It’s been just over a year since I left Netflix and joined Battery Ventures. So it seemed appropriate (if a couple of weeks late) to take a look back at some technology and cloud themes that bubbled up in 2014 and offer a few predictions for the coming year.
In 2015 I expect more hubbub over everything from the Docker/containerization craze to Netflix’s open-source cloud platform to — dare I say it? — the end of enterprise computing. Here are some thoughts about the recently ended year in tech, in no particular order:
The Netflix open source cloud platform got traction
The Netflix team continues to release projects (about ten new repos on GitHub during 2014) and get more traction.
Notable external use cases for the Netflix platform include growth in interest in the Reactive programming model using Hystrix; the Spring Microservices architecture including Netflix; IBM’s Watson services, built using NetflixOSS; and Nike’s online services using NetflixOSS described at the AWS Re:Invent conference. Some aspects of the NetflixOSS architecture have been more widely influential, as seen in the growth of interest in microservices and the immutable service model encouraged by
Docker
Docker wasn’t on anyone’s 2014 roadmap, but is on everyone’s 2015 roadmap. (There was even a New York Times story about it earlier this year.) The Docker open-source project—which automates the deployment of new applications inside software “containers” — is an excellent example of how to drive viral adoption of a developer product, and it combines four useful things in one. It’s portable, speeds up development, defines the configuration and is shared via Docker hub. It’s become a key ecosystem and will undoubtedly continue to grow in 2015.
The concept of anti-fragility took off
The ideas behind the Netflix Chaos Monkey, a Netflix service that helps test the automation that helps systems recover from problems, are that you have to prove you are resilient and exercise failure-recovery mechanisms by creating your own failures. This is now so prevalent that it’s being mentioned in unexpected places, such as a business discussion with Workday, and a talk by the CIO of the Department of Homeland Security Citizenship and Immigration Services at the DevOps Enterprise Summit. As enterprises re-architect their systems using principles from DevOps, micro-services and cloud native architectures, the trend is to bake in and automate recovery and resilience.
Cloud roundup: AWS moves on to a new phase
Amazon Web Services continues to dominate cloud computing, and the service doubled its IP address range again this year, to about 10 million. The IP address range sets an approximate upper limit on the number of instances that AWS could run at the same time, since by default most instances get assigned one address. It is one of the few available metrics that shows the growth rate.
An interesting reversal occurred during 2014: Previously, clouds were seen as having missing features compared to data centers, but now there are many startups that are building products for data centers to provide features that already exist for AWS. It appears that the most sophisticated operations architectures are now on AWS, not on premise.
Microsoft Azure is getting a lot of enterprise-cloud signups but still doesn’t represent a significant proportion of the overall cloud market.
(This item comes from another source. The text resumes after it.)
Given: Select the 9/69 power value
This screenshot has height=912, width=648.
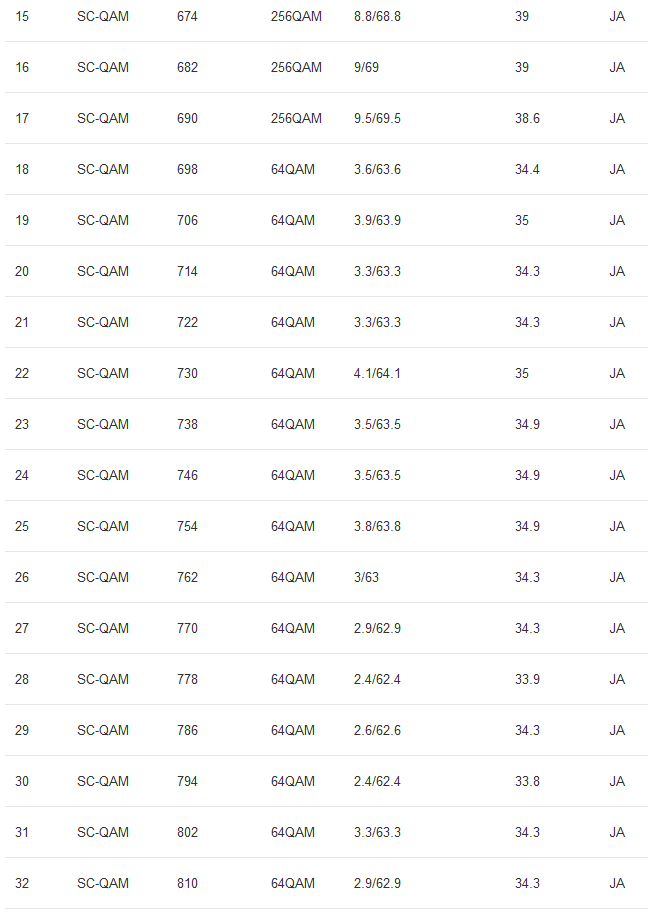Looking at the screenshot, I should (x=366, y=67).
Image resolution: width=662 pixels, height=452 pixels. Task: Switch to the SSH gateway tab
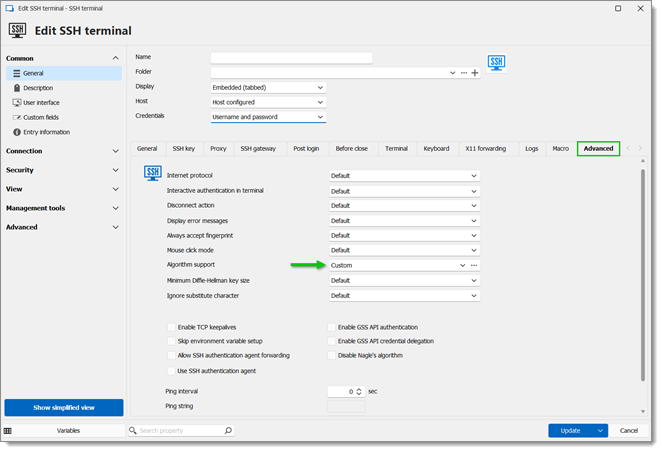click(258, 149)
There were several large and embarrassing Azure outages in 2014, and relatively few non-Microsoft services were impacted enough for the public to notice.
AWS had a few zone-level, partial outages or network partitions, but nothing significant enough to cause widespread impacts. Notably, it’s now two years since the last big AWS outage. (Remember all the press those used to get?). While AWS has matured and made its services and operating practices more resilient, Azure has some work to do.
Google spent 2014 getting enterprise features in place and hiring lots of ex-AWS people. But it still has a lot to prove as a cloud vendor. Google is an interesting alternative to AWS for startups, but the company is going to have trouble getting the enterprise market adoption that Microsoft and AWS have already figured out. Startup cloud vendor Digital Ocean, meanwhile, is growing fast and has carved out a space for itself as the simple, developer oriented, cloud solution. AWS has added so many features that it’s a full-time job just trying to keep up with them, so I think there is a place in the market for something easy to understand and use.
Enterprise computing vendors
Bottom line: The big, traditional enterprise-computing vendors are failing to grow their customer bases. You can watch their revenue from new-product sales fade.
Services and support revenue will increase to compensate in the short term, but even that will eventually collapse as customers move on to low-cost, open-source solutions or outsource to cloud-based services. This is one of those times in which replacement technology revenue is an order of magnitude cheaper than the incumbent revenue.
For example, we could see market segments that currently generate $10 billion of revenue for traditional enterprise-computing vendors be entirely replaced by $1 billion of revenue for cloud vendors and open-source based startups. My friends Peter Magnusson and Marten Mickos joined Oracle Cloud and HP Cloud in 2014. I wish them well, but I’m not optimistic that they will be able to generate enough revenue to offset the losses elsewhere.
Adrian Cockcroft is technology fellow at Battery Ventures. Prior to that he was cloud architect at Netflix, but also spent time as distinguished engineer at eBay and Sun Microsystems.